The combined data sets for freshwater fishes, molluscs, plants (selected taxa), crabs and odonates are analysed here to present a synthesis of the status and distribution of some key components of freshwater biodiversity. For some analyses we have included additional information on freshwater dependent mammals (as defined on the IUCN Red List), freshwater turtles, amphibians, and waterbirds for which regional data sets also exist. The objective is to provide outputs of use in conservation planning for wetlands ecosystems and wetland species at the regional, national, and site scales. The combined data sets also provide a regional-scale knowledge base to enable the integration of freshwater biodiversity considerations within environmental and development planning throughout the region.

Selection of priority taxa

In the majority of cases, large-scale biodiversity assessments have focused on a limited range of taxonomic groups, most often including those groups providing obvious benefits to humans through direct consumption, or the more charismatic groups such as the mammals and birds. In the case of aquatic systems, it is the wetland birds and fish that have received most attention. It is, however, important that we take a more holistic approach by collating information to conserve those other components of the foodweb essential to the maintenance of healthy functioning wetland ecosystems, even if they are neither charismatic nor often noticed (especially submerged species). It is not practical to assess all species, so a number of priority taxonomic groups were selected to represent a range of trophic levels within the foodwebs that underlie and support wetland ecosystems. Priority groups were selected to include those taxa for which there was thought to be a reasonable level of pre-existing information. The taxonomic groups selected were: fishes; molluscs; odonates (dragonflies and damselflies); crabs and aquatic plants.

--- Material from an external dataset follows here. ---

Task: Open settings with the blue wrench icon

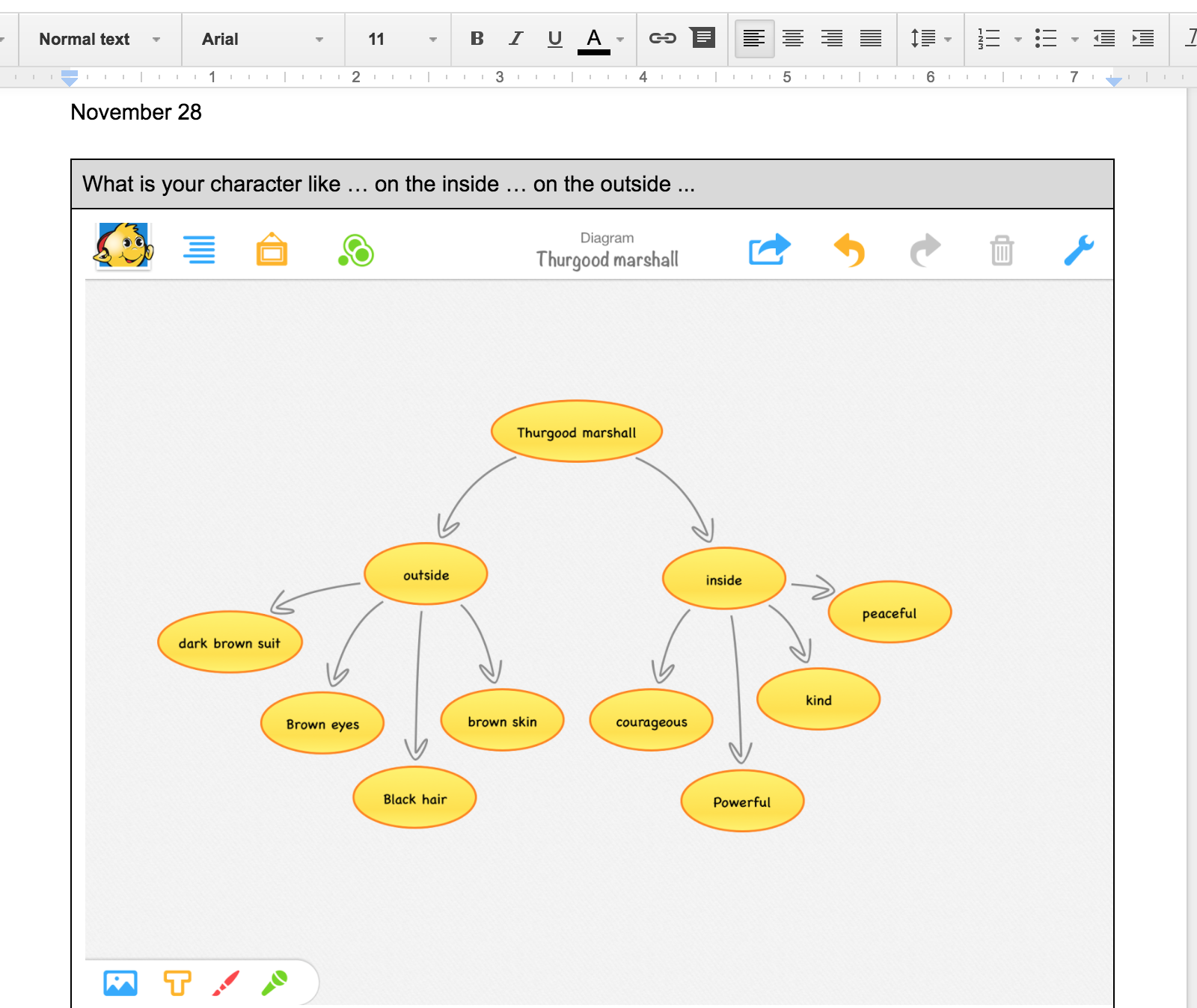Action: [1079, 251]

Although fishes provide a clear benefit to the livelihoods of many people throughout the region, either as a source of income or as a valuable food source, benefits provided by the other taxa may be indirect and poorly appreciated but nonetheless are most important. Given the wide range of trophic levels and ecological roles encompassed within these five taxonomic groups, information on their distributions and conservation status, when combined, will provide a useful indication of the overall status of the associated wetland ecosystems.